── The records ──

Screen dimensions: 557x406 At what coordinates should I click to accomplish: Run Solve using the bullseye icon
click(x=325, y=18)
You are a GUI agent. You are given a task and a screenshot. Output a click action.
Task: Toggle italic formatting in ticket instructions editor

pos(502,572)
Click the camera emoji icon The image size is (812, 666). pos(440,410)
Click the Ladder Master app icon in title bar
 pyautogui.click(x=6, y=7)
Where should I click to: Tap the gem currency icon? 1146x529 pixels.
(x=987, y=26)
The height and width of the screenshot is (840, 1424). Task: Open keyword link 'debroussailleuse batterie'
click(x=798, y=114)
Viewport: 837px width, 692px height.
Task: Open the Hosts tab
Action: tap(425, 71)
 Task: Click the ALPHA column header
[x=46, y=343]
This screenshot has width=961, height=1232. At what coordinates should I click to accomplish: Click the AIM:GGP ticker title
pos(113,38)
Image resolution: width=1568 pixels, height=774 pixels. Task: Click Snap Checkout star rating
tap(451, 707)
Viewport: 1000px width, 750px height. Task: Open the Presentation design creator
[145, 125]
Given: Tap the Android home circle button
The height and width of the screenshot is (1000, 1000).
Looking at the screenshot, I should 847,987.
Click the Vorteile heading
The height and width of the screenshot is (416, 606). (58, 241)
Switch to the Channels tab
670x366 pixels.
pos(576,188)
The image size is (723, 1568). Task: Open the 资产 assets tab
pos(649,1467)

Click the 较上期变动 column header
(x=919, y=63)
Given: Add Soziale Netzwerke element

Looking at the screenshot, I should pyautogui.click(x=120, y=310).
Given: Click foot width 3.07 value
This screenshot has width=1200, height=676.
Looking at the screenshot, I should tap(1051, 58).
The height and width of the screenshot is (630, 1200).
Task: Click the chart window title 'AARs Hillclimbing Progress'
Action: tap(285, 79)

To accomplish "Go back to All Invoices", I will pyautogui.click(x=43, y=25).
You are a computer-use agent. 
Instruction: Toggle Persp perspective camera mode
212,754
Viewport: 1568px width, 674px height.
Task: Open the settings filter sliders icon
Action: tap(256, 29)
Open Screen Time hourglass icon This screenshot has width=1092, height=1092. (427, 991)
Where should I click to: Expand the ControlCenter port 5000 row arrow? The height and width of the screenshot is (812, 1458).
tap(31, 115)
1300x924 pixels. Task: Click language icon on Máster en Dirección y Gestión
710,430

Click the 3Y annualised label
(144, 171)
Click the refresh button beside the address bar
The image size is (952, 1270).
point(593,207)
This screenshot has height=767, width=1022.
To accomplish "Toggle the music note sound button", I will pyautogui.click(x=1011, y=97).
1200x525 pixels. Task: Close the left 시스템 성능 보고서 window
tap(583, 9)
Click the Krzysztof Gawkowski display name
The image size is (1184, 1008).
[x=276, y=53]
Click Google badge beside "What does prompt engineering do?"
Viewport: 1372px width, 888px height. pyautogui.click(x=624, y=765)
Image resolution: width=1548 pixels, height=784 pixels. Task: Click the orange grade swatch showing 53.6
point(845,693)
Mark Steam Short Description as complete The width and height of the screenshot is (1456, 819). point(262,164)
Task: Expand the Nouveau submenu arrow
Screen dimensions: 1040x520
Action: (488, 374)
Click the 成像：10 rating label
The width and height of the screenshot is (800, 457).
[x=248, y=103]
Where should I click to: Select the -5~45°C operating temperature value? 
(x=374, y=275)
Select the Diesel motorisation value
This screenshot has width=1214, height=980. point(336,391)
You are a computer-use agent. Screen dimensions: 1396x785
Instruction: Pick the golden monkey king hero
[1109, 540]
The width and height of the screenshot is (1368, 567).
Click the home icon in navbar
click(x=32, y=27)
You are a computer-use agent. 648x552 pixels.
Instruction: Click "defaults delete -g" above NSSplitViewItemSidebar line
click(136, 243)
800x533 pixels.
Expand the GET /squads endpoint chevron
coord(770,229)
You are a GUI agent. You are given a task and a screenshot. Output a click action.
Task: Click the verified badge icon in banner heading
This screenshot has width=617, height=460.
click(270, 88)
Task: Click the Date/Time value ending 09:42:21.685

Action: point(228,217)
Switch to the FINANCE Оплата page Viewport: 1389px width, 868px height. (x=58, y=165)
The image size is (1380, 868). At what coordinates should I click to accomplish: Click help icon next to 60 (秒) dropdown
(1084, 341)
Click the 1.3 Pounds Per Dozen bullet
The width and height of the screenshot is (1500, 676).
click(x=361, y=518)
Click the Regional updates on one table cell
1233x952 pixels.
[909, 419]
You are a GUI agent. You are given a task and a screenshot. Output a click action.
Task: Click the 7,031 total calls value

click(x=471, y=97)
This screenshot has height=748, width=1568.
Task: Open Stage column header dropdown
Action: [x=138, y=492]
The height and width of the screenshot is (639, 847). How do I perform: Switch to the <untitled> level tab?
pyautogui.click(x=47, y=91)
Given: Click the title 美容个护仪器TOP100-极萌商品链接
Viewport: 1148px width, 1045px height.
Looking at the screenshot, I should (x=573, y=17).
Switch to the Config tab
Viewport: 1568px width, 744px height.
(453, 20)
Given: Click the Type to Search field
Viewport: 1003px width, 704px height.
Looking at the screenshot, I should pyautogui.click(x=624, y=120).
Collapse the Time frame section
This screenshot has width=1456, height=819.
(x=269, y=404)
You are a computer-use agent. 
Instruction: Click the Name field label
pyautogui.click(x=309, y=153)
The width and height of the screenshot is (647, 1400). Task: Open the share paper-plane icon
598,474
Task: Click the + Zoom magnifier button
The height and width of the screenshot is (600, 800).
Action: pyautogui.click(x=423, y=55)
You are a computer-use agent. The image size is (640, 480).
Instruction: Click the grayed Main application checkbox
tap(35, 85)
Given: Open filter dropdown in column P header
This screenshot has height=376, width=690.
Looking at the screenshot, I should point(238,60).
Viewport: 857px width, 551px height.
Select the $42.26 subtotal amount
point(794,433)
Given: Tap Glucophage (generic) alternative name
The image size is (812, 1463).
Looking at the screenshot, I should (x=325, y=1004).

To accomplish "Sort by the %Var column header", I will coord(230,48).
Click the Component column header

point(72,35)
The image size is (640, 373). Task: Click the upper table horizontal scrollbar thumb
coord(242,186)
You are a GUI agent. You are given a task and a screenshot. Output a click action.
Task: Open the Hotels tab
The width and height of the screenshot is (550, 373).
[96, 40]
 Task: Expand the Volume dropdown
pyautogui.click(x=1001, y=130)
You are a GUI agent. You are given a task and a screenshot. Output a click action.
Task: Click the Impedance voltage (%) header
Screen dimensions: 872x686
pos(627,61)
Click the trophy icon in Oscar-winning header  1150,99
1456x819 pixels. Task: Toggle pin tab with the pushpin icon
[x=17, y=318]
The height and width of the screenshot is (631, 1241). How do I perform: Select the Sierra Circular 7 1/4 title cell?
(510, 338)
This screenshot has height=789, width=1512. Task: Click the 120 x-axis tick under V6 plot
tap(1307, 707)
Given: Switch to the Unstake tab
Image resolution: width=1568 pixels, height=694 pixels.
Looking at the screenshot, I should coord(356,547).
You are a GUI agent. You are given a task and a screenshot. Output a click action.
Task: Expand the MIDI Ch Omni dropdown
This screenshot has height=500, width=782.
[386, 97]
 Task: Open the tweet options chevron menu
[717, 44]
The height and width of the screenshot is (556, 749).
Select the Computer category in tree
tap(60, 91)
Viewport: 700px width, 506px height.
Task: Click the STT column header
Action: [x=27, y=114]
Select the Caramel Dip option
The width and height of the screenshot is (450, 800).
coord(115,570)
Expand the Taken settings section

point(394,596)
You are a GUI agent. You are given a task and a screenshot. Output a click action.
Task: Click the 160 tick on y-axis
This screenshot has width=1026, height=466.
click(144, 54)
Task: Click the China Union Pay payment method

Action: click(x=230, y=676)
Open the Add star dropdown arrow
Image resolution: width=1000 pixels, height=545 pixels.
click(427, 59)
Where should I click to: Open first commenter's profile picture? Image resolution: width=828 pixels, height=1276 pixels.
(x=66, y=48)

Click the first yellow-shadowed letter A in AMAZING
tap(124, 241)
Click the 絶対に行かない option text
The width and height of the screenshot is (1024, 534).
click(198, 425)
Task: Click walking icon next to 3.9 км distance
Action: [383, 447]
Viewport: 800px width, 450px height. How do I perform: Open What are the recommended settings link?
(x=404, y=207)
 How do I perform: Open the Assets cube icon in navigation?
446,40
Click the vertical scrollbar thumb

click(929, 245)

───

Aim of the exercise:
Starting at the line containing "Open the Add star dropdown arrow" and ending at the line containing "(x=66, y=48)", give those lines as a JSON list of strings, one string per line, skipping any blank lines.

Solution to this task:
[
  "Open the Add star dropdown arrow",
  "Image resolution: width=1000 pixels, height=545 pixels.",
  "click(427, 59)",
  "Where should I click to: Open first commenter's profile picture? Image resolution: width=828 pixels, height=1276 pixels.",
  "(x=66, y=48)"
]